Hello community,
this is a follow up to the “Inexplainable race condition in SDL Renderer” discussion. I have now restructured my application (which did not fix the issue, but improved portability) and ran into efficiency issues.
This is what my application needs to do:
Render contents of 4 buffers with pixel data to 4 windows. Buffers are provided by a secondary thread while rendering is done on the main thread. Keyboard and mouse events are processed in the main thread. In more detail:
- Main thread: Get and process events at a frequency of about 200 Hz. At the same frequency check if rendering is required and if true, render contents of buffers with pixel data to 1, 2, 3 or all of the windows.
- Secondary thread: Run the primary task of my application and tell the main thread when data is available for rendering. Therefore the mentioned buffers are filled with pixel data (thread-safe) and an atomic variable is set to 1 to signal the main thread that rendering is requested. The data is provided at an average frequency of 68 Hz. Variability through the 200 Hz frequency of the main thread is not an issue.

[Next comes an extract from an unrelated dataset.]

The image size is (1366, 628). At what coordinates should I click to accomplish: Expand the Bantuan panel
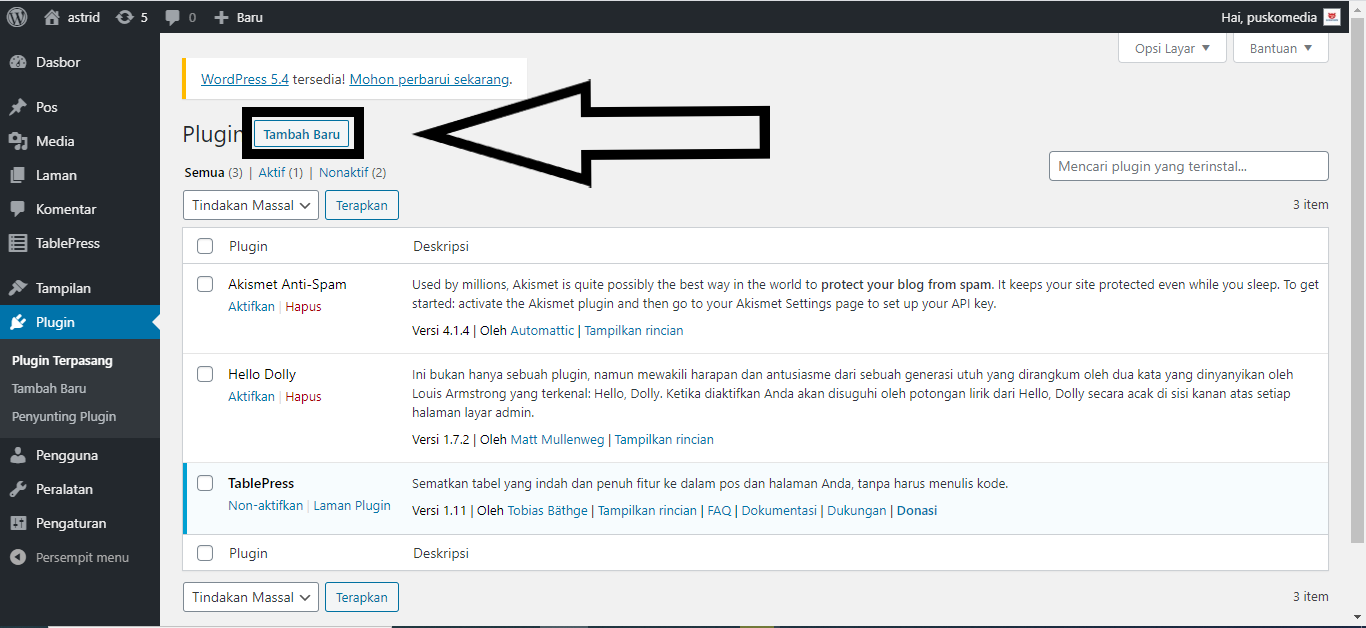1279,47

Code simplified for single window:
Shared variables:
static Uint8 buffer[4*1024*1024];
static SDL_SpinLock bufferLock;
static SDL_atomic_t bufferUpdated;
Main thread:
Uint32 r, g, b, a, d, format;
SDL_Event event;
SDL_Window* sdlWindow = SDL_CreateWindow(PROG_NAME, SDL_WINDOWPOS_UNDEFINED, SDL_WINDOWPOS_UNDEFINED, 1120, 832, 0);
SDL_Renderer* sdlRenderer = SDL_CreateRenderer(sdlWindow, -1, SDL_RENDERER_ACCELERATED);
SDL_Texture* sdlTexture = SDL_CreateTexture(sdlRenderer, SDL_PIXELFORMAT_UNKNOWN, SDL_TEXTUREACCESS_STREAMING, 1120, 832);
SDL_RenderSetLogicalSize(sdlRenderer, 1120, 832);
SDL_QueryTexture(sdlTexture, &format, &d, &d, &d);
SDL_PixelFormatEnumToMasks(format, &d, &r, &g, &b, &a);
SDL_Surface* sdlSurface = SDL_CreateRGBSurface(SDL_SWSURFACE, 1120, 832, 32, r, g, b, a);
while (1) {
SDL_PollEvent(&event);
// some event handler function
SDL_Delay(5)
if (SDL_AtomicSet(&bufferUpdated, 0) {
SDL_AtomicLock(&bufferLock);
SDL_UpdateTexture(sdlTexture, NULL, buffer, sdlSurface->pitch);
SDL_AtomicUnlock(&bufferLock);
SDL_RenderClear(sdlRenderer);
SDL_RenderCopy(sdlRenderer, sdlTexture, NULL, NULL);
SDL_RenderPresent(sdlRenderer);
}
}
Secondary thread:
void bufferCopy(Uint8* src) {
SDL_AtomicLock(&bufferLock);
memcpy(buffer, src, sizeof(buffer);
SDL_AtomicSet(&bufferUpdated, 1);
SDL_AtomicUnlock(&bufferLock);
}
I now have the problem, that my current implementation is very inefficient. It uses way too much CPU- and GPU power. The original implementation involved rendering in four secondary threads at VSYNC while the main thread provided the data. That was way more efficient but not portable.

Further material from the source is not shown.